▶ _PROVIDED RECORDS_
|---|

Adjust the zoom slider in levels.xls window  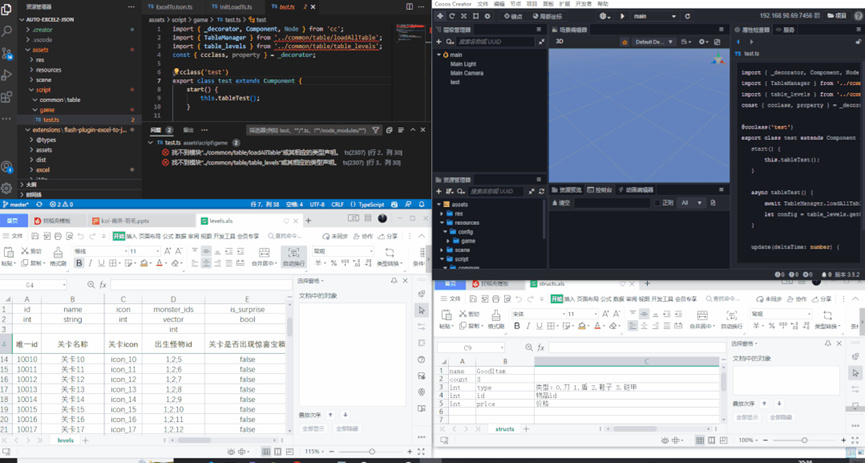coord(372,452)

|---|

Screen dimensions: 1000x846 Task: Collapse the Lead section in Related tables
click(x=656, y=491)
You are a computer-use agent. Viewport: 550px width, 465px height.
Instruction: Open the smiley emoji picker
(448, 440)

|---|

▶ _EXERCISE BRIEF_
State how many lines of the rows above contain the word "picker", giving only the number.

▶ _RESULT OF THIS TASK_
1